**Given records**
━━━━
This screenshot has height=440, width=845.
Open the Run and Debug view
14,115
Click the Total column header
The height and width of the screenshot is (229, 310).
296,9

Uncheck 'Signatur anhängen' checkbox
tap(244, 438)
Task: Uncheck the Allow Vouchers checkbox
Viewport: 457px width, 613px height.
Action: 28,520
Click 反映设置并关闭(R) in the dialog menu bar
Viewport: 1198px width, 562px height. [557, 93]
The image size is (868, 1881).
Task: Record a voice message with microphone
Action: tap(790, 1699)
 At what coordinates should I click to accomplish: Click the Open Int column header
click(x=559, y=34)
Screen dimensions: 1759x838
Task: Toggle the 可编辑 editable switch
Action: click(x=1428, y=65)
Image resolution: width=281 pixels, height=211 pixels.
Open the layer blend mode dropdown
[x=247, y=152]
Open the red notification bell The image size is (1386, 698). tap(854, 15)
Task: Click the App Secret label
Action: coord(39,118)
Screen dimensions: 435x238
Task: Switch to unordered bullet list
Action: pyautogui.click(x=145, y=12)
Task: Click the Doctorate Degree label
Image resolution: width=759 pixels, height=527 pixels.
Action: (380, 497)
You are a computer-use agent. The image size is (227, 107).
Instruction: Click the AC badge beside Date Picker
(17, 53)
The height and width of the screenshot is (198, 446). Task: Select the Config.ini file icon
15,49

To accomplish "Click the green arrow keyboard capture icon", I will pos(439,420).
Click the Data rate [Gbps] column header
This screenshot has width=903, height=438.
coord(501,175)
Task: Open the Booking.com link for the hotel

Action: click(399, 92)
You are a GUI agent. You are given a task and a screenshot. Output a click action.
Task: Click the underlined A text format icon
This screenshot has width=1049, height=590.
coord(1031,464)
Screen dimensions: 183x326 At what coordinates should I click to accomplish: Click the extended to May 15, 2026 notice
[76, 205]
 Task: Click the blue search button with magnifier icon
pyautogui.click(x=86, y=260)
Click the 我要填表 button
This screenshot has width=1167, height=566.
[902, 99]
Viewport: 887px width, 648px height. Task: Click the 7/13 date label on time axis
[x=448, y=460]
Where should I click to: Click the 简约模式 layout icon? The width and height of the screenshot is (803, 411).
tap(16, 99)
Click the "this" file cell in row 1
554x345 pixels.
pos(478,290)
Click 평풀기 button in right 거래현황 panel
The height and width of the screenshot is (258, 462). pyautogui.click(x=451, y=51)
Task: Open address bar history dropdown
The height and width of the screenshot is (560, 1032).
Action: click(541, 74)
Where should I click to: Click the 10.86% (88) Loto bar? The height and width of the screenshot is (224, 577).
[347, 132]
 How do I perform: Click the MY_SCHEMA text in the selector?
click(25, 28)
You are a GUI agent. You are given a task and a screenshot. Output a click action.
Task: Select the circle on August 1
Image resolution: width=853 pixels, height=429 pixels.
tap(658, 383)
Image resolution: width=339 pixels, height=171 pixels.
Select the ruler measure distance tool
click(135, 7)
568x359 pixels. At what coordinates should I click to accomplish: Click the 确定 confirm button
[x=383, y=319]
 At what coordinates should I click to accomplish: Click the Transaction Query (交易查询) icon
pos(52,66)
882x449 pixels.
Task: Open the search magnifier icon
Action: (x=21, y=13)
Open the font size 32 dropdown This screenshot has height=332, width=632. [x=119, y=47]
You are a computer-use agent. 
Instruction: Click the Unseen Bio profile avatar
━━━━
**About this task**
Where a line above includes "computer", copy that line.

**Result for this exercise**
You are a computer-use agent. The image size is (227, 107).
You are a computer-use agent. 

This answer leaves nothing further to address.